Le nombre des détenus était tel au dépôt que l’on avait été obligé de les réunir non-seulement dans les cellules et les salles communes que le règlement leur attribue, mais qu’on les avait enfermés dans les salles communes des femmes. Celles-ci étaient parquées au premier étage, dans ce que l’on appelle l’annexe, section réservée où l’on place de préférence les jeunes filles que l’on veut isoler. Cette partie de la prison, composée de cellules précédées d’un assez large couloir, prenait jour alors sur une étroite cour où s’allongeait la galerie en bois qui joignait les services administratifs de la préfecture de police au cabinet du préfet. Une distance d’un mètre ne séparait pas ce fragile couloir en planches des fenêtres de l’annexe. Les malheureuses prisonnières ne se doutaient pas qu’à deux pas d’elles on prenait de minutieuses précautions pour brûler la prison où elles étaient incarcérées et tous les bâtimens qui l’entouraient. Le 22 mai, vers six heures du matin, un fédéré, faisant fonction de capitaine de place à la préfecture de police, avait visité les caves et les sous-sols de la préfecture ; ce citoyen peu scrupuleux, mais docile, exécutait les ordres qu’il avait reçus directement de Ferré. Il rechercha les endroits propices à recevoir les amas de munitions et les tonneaux de poudre destinés à faire sauter les bâtimens d’administration.
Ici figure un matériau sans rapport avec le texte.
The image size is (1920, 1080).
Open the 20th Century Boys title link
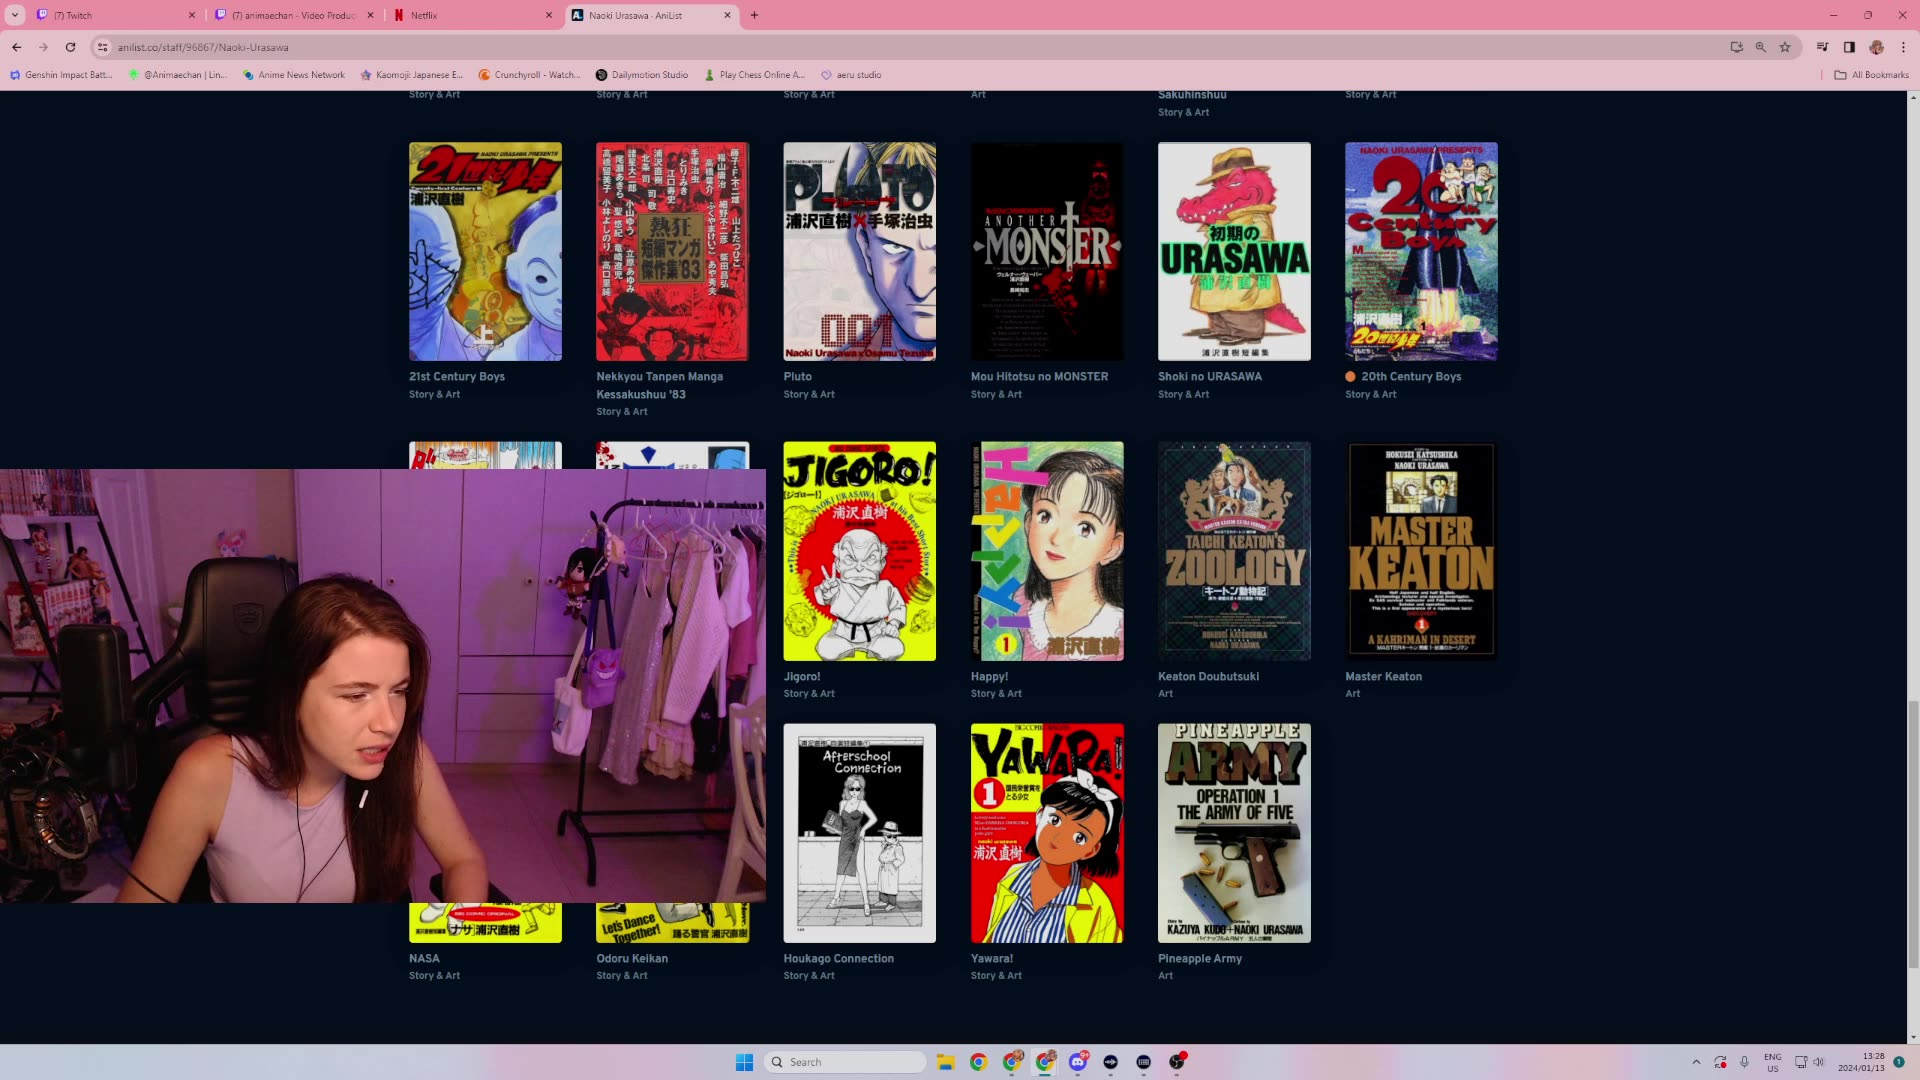[1410, 377]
Les emplacemens, choisis avec discernement, furent une partie des caves, le poste des officiers de paix situé à l’angle de la place Dauphine, près de la porte principale, le poste des brigades centrales établi à côté de la permanence, rue de Harlay-du-Palais. Le capitaine s’était fait guider dans cette excursion par un employé subalterne de la préfecture qui fut immédiatement arrêté et conduit au dépôt, car c’était là un témoin qu’il était bon de supprimer jusqu’à l’heure du dénoûment préparé. Ferré, s’il eût dirigé l’opération lui-même, n’aurait sans doute point eu tant de mansuétude et se serait contenté de faire fusiller l’individu dont il était urgent de s’assurer le silence au moins

  1. Bataille des sept jours, par Louis Jézierski, Paris 1871.